● **SET PROBLEM**: Transcribe the data from the line containing "Task: Select BMX-05.jpg from file list" through the line containing "Action: (483, 499)", including both of those lines, and leave the pictures out of your answer.
☆ ☆ ☆
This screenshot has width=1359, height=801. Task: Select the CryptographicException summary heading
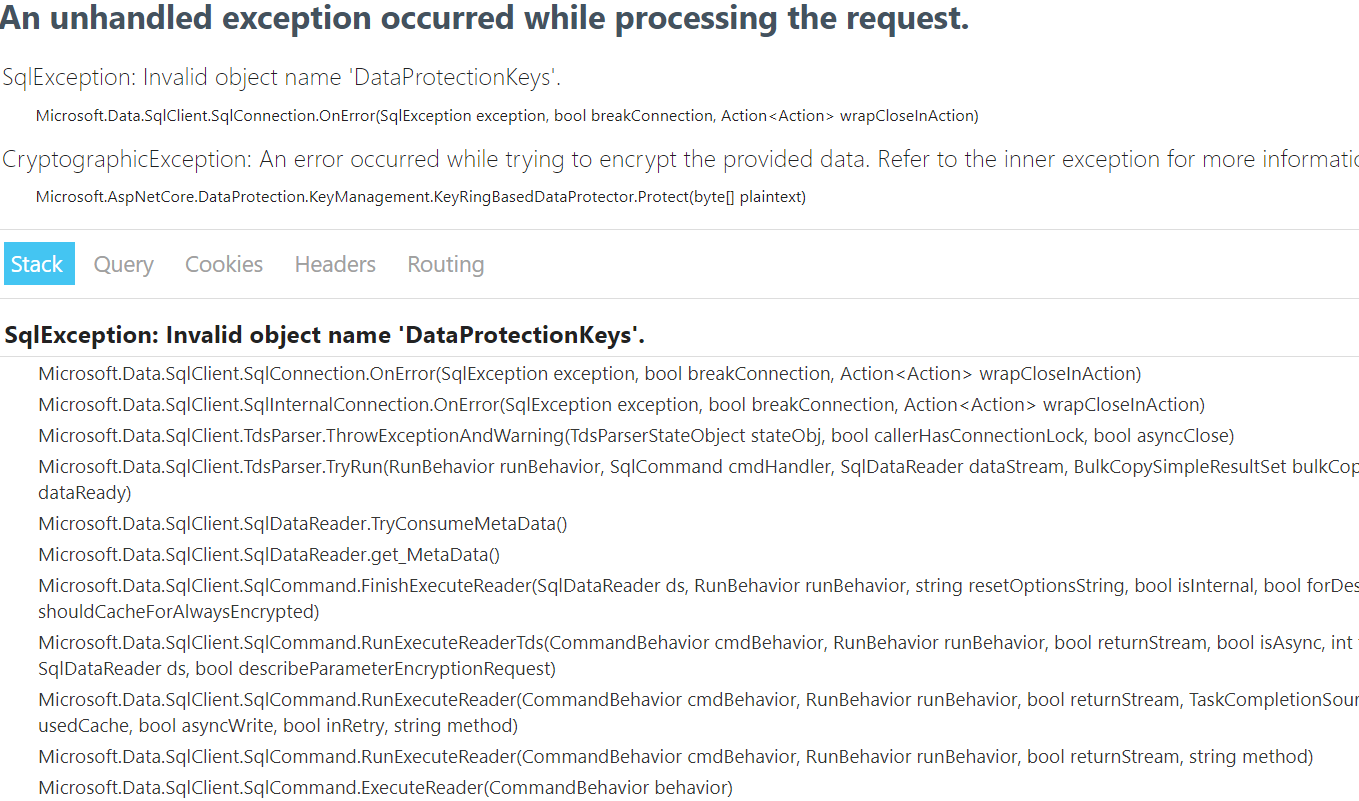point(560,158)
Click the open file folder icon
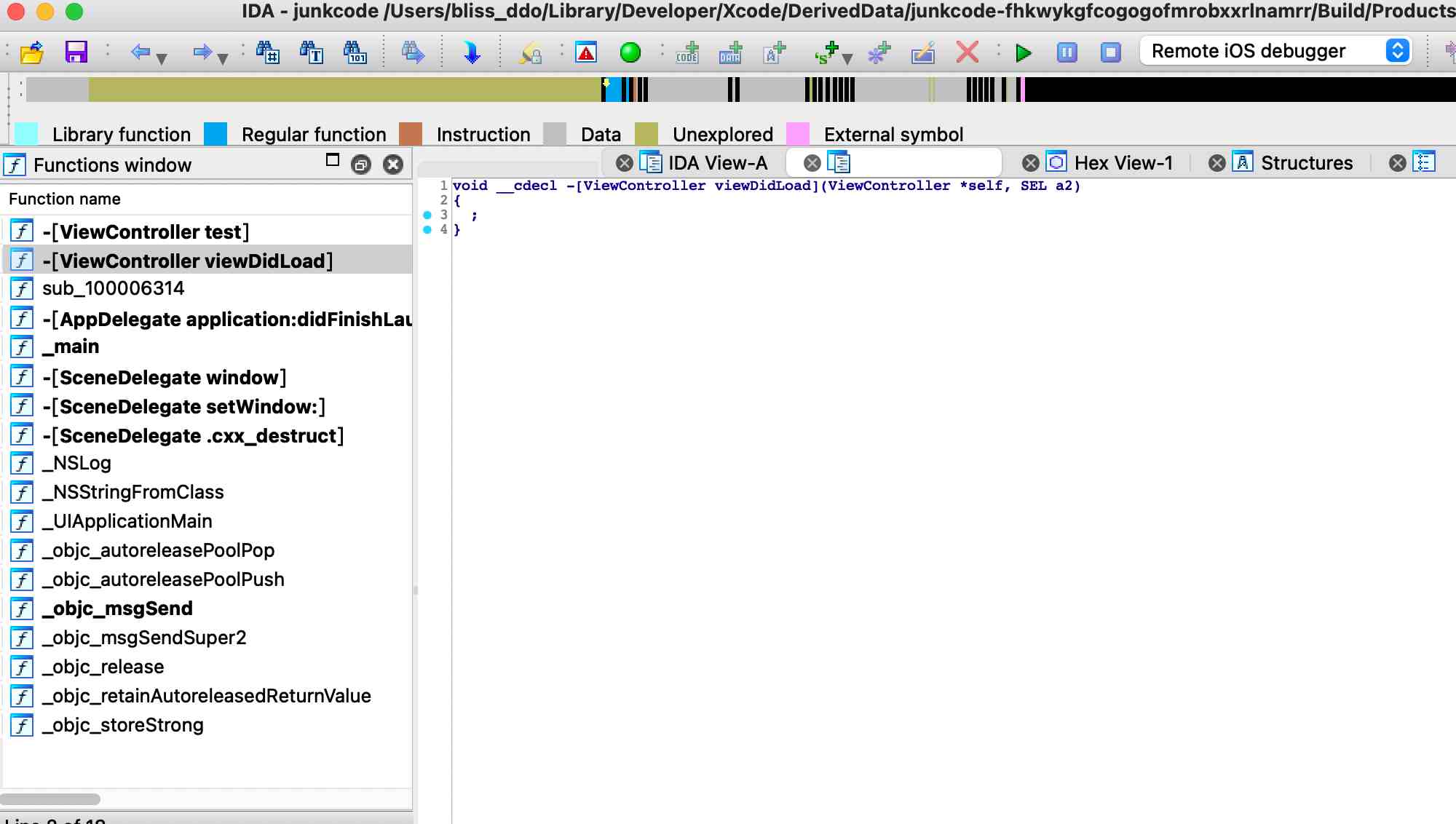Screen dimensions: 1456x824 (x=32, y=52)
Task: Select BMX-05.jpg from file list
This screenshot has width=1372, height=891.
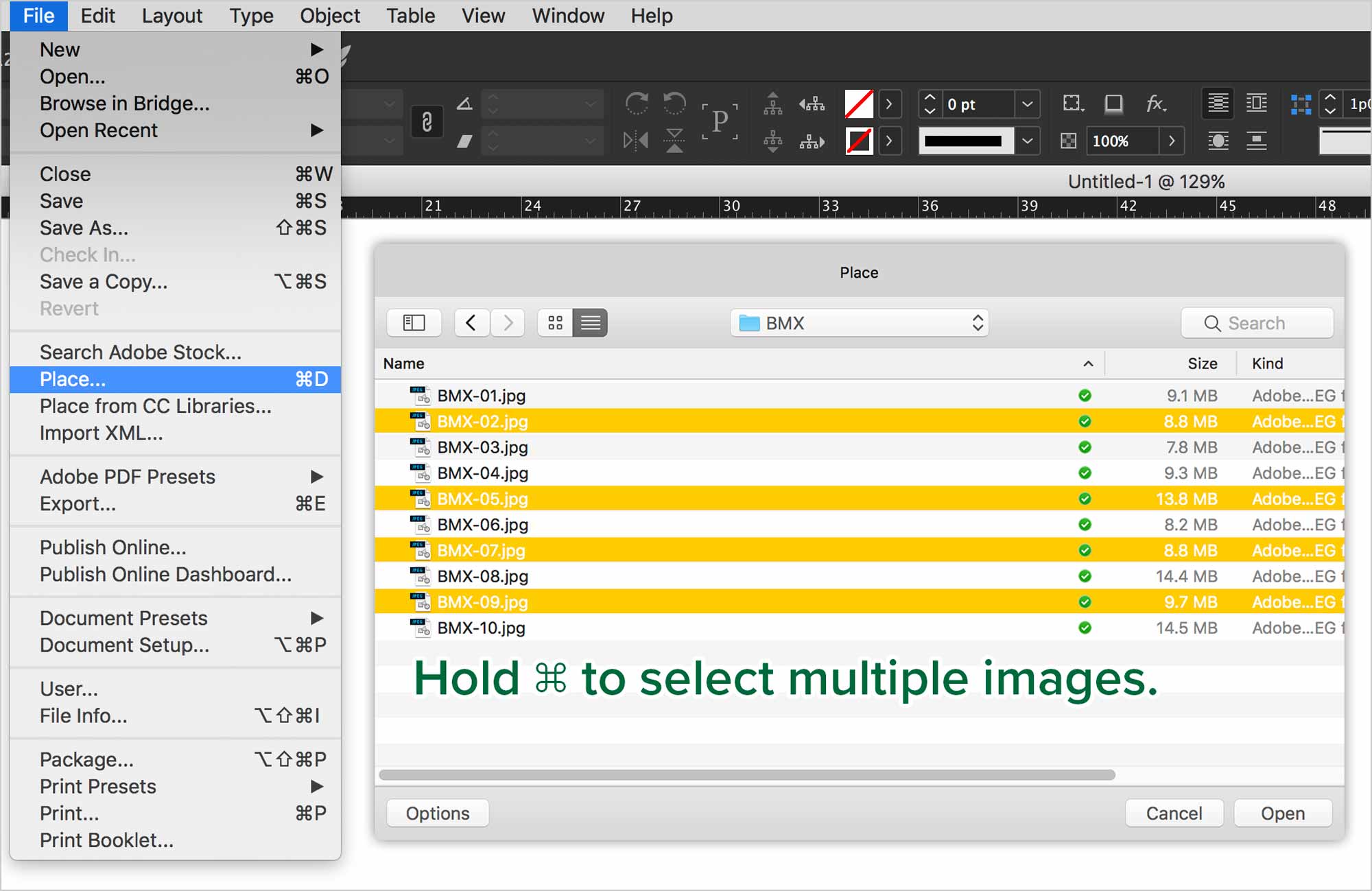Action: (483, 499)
☆ ☆ ☆
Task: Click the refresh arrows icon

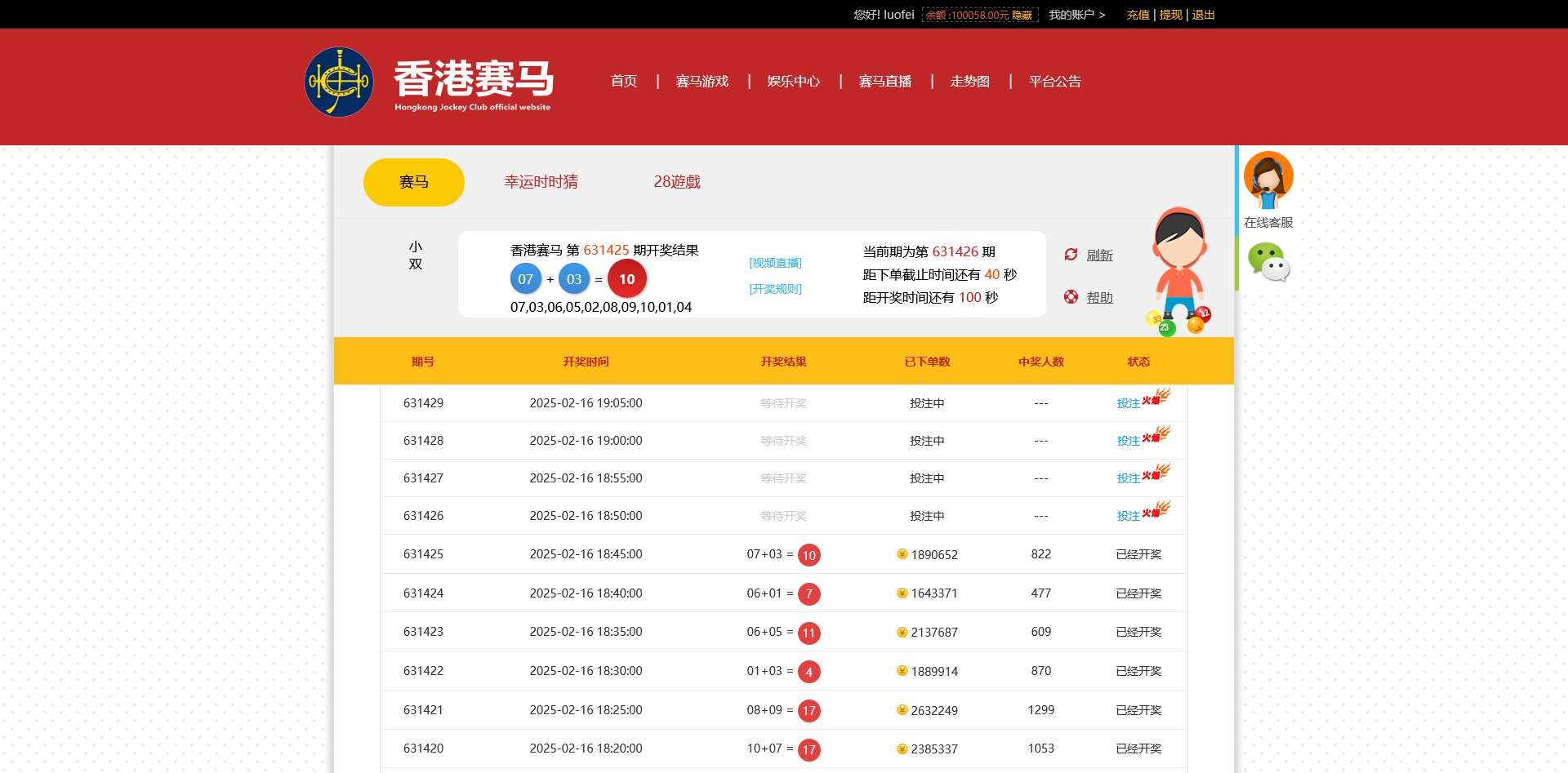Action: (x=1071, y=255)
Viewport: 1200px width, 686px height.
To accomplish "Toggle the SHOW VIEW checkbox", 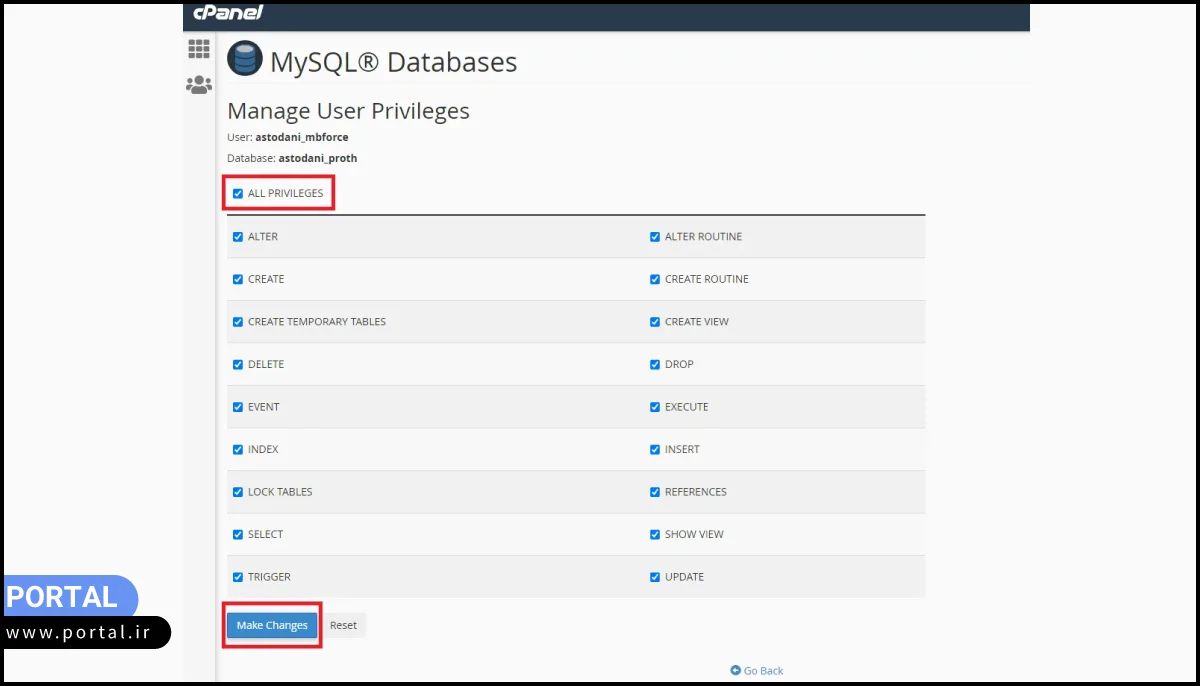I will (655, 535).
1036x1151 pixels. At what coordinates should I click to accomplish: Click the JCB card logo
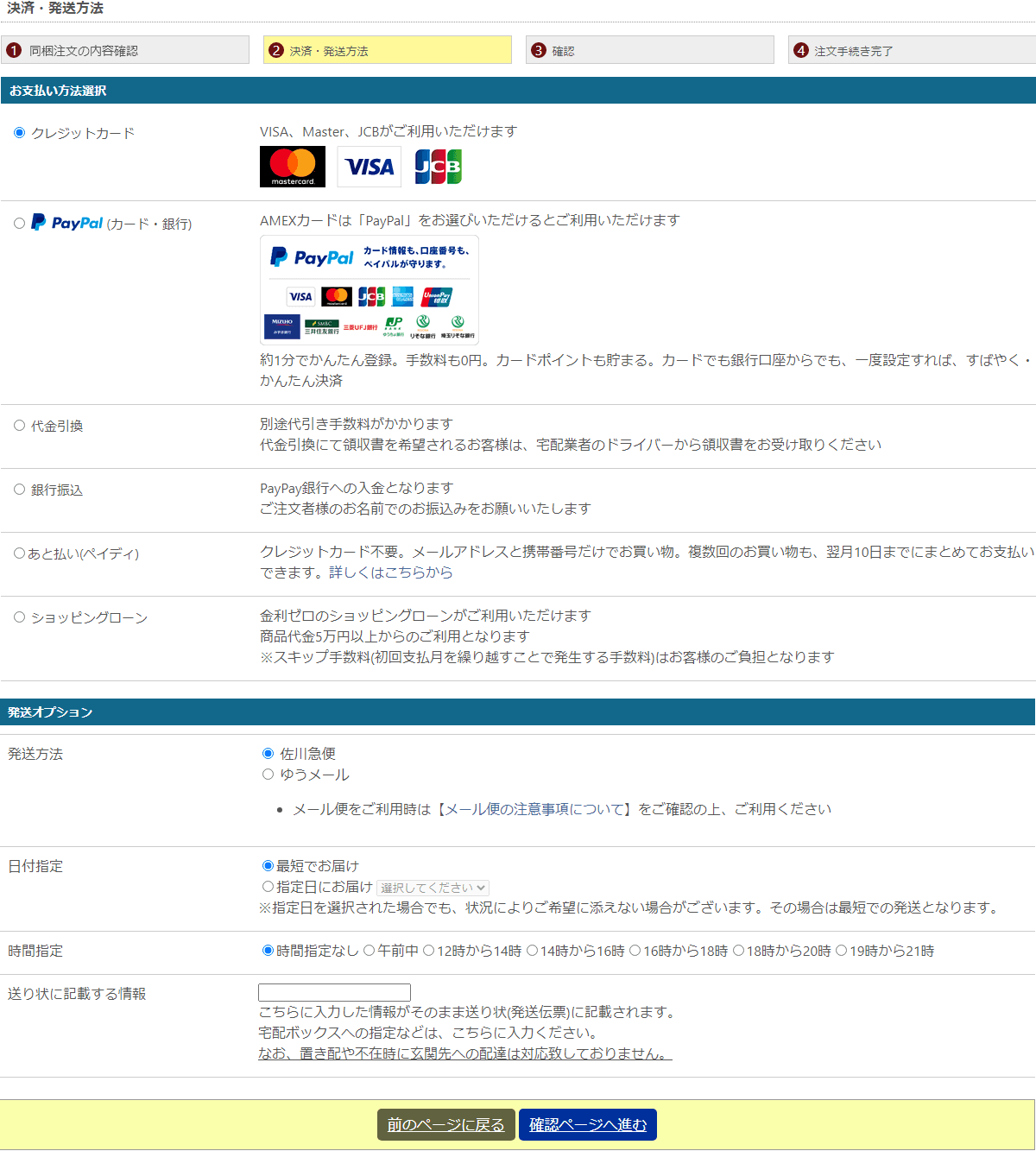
☆ ☆ ☆
● **FULL ANSWER**:
Task: Select BMX-05.jpg from file list
This screenshot has width=1372, height=891.
Action: (483, 499)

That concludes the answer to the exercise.